==== Task input ====
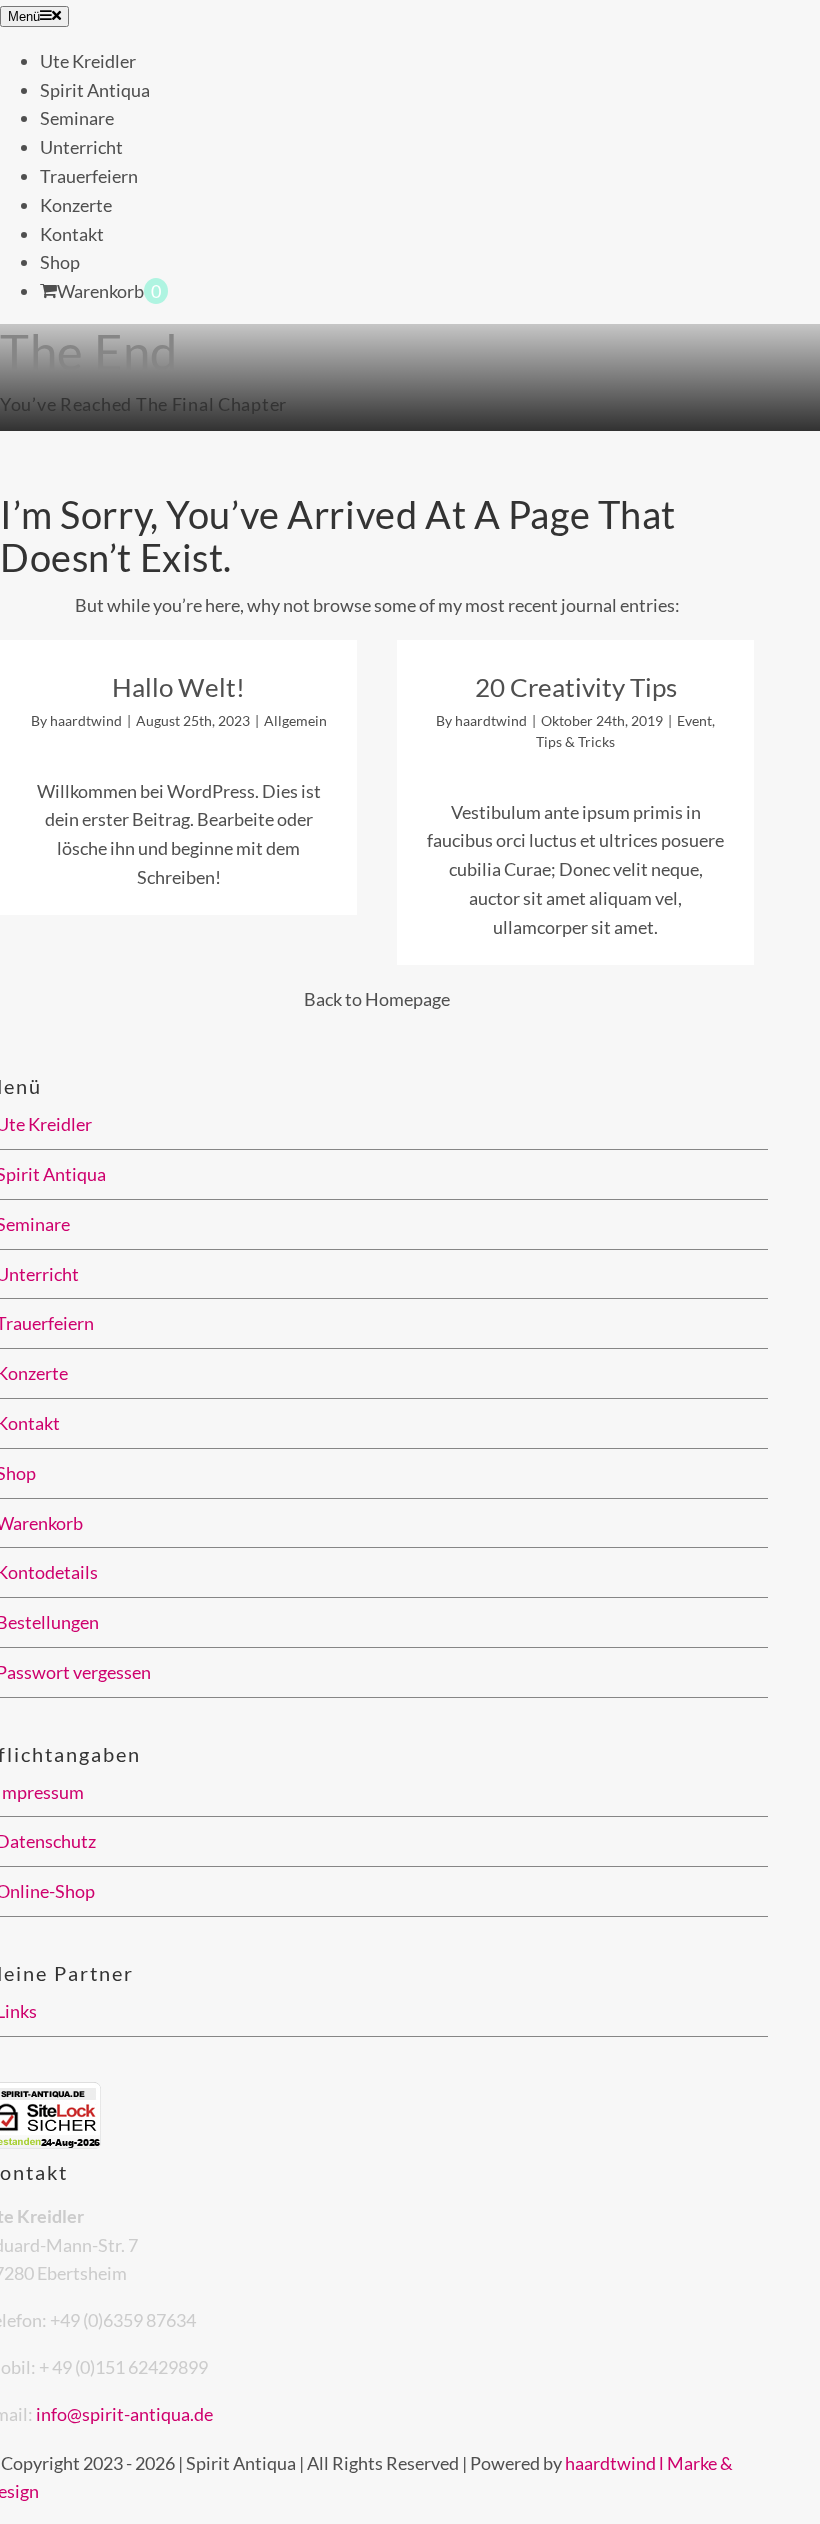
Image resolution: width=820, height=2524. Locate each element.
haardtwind (86, 720)
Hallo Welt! (178, 687)
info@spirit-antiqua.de (124, 2414)
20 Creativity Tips (576, 687)
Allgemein (295, 720)
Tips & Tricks (575, 741)
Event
====
** Work order **
A word-for-word copy of all the data, without pictures, is the expected output.

** Task result **
Image resolution: width=820, height=2524. Locate each element.
haardtwind (86, 720)
Hallo Welt! (178, 687)
info@spirit-antiqua.de (124, 2414)
20 Creativity Tips (576, 687)
Allgemein (295, 720)
Tips & Tricks (575, 741)
Event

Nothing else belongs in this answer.